── MATERIAL FOR THE TASK ──

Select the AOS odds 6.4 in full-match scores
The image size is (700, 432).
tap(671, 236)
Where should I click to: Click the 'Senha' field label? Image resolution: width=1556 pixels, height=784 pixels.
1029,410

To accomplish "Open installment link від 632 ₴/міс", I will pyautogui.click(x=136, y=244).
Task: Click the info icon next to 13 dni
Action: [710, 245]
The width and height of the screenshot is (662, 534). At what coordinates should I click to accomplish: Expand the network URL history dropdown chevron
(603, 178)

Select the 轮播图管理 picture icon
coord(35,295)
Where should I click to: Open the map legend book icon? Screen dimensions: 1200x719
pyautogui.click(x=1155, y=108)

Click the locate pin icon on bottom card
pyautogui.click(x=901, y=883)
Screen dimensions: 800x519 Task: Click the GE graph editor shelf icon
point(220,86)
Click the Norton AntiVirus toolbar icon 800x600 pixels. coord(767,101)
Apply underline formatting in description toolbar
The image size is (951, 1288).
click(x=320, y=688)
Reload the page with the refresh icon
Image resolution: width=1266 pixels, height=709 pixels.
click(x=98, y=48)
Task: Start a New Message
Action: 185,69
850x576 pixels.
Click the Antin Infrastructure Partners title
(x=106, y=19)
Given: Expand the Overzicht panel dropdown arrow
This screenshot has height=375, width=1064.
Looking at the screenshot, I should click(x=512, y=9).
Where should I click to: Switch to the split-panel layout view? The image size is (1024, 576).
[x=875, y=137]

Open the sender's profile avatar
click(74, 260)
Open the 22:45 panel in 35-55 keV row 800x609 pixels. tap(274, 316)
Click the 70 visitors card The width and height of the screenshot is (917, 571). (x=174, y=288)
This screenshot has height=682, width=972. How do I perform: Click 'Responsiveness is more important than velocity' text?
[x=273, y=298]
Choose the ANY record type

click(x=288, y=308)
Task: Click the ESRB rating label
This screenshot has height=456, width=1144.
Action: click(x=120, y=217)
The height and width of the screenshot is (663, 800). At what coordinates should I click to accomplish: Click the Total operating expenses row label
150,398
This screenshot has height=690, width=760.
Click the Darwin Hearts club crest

───

> [WHAT IS NEEDED]
Retype only the stretch of lines above starting at the one with "Where should I click to: Open" and stopping at the one with "This screenshot has height=690, width=760.", exactly as written, with both kept.

> [EXERCISE RESPONSE]
Where should I click to: Open the map legend book icon? Screen dimensions: 1200x719
pyautogui.click(x=1155, y=108)

Click the locate pin icon on bottom card
pyautogui.click(x=901, y=883)
Screen dimensions: 800x519 Task: Click the GE graph editor shelf icon
point(220,86)
Click the Norton AntiVirus toolbar icon 800x600 pixels. coord(767,101)
Apply underline formatting in description toolbar
The image size is (951, 1288).
click(x=320, y=688)
Reload the page with the refresh icon
Image resolution: width=1266 pixels, height=709 pixels.
click(x=98, y=48)
Task: Start a New Message
Action: 185,69
850x576 pixels.
Click the Antin Infrastructure Partners title
(x=106, y=19)
Given: Expand the Overzicht panel dropdown arrow
This screenshot has height=375, width=1064.
Looking at the screenshot, I should click(x=512, y=9).
Where should I click to: Switch to the split-panel layout view? The image size is (1024, 576).
[x=875, y=137]

Open the sender's profile avatar
click(74, 260)
Open the 22:45 panel in 35-55 keV row 800x609 pixels. tap(274, 316)
Click the 70 visitors card The width and height of the screenshot is (917, 571). (x=174, y=288)
This screenshot has height=682, width=972. How do I perform: Click 'Responsiveness is more important than velocity' text?
[x=273, y=298]
Choose the ANY record type

click(x=288, y=308)
Task: Click the ESRB rating label
This screenshot has height=456, width=1144.
Action: click(x=120, y=217)
The height and width of the screenshot is (663, 800). At what coordinates should I click to accomplish: Click the Total operating expenses row label
150,398
This screenshot has height=690, width=760.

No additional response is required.